◆ **What this task involves**
With the line containing "Click the plus icon for adding menu item" as the start and the line containing "Viewport: 1063px width, 502px height." as the end, transcribe that span of the entries below exactly, including both.

◆ **Data section**
####

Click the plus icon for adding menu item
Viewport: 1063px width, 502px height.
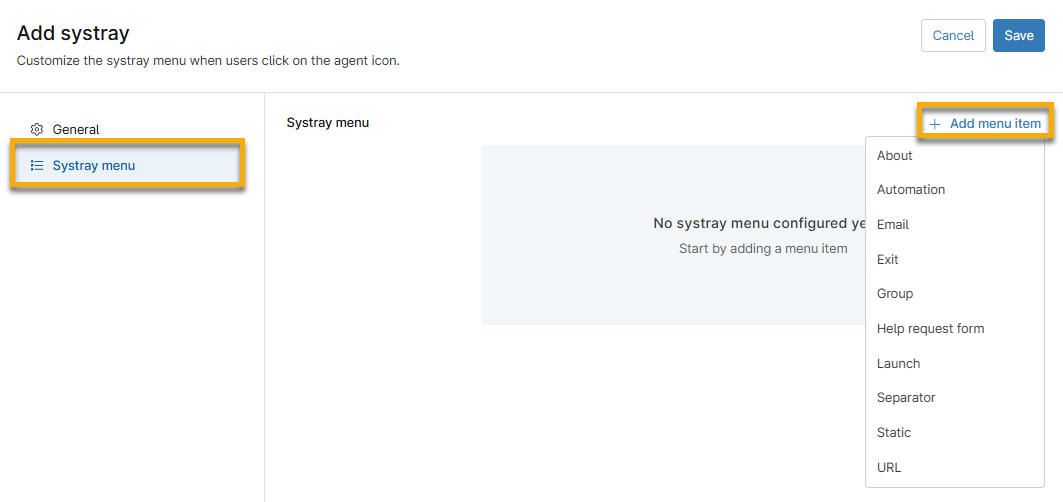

####

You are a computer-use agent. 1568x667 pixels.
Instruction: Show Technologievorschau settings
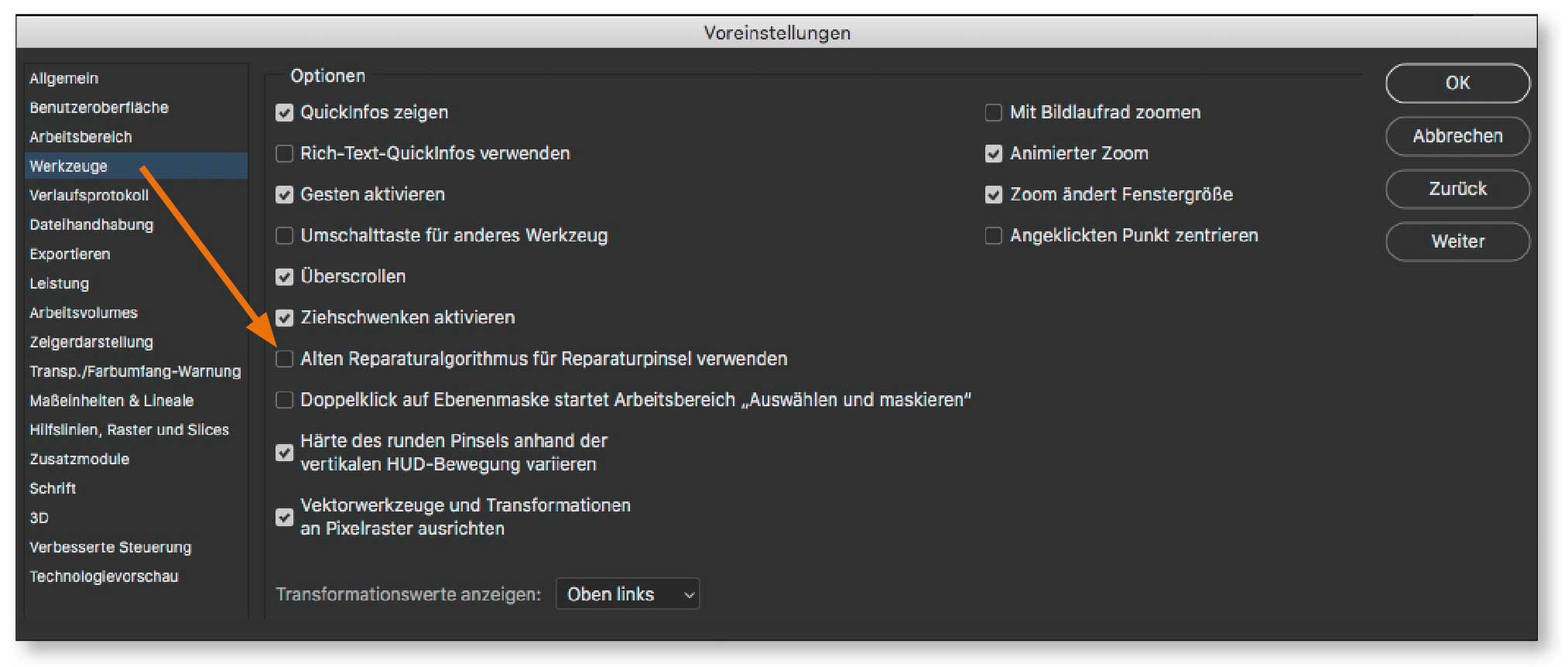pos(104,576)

####

◆ **Solution below**
Click the plus icon for adding menu item
Viewport: 1063px width, 502px height.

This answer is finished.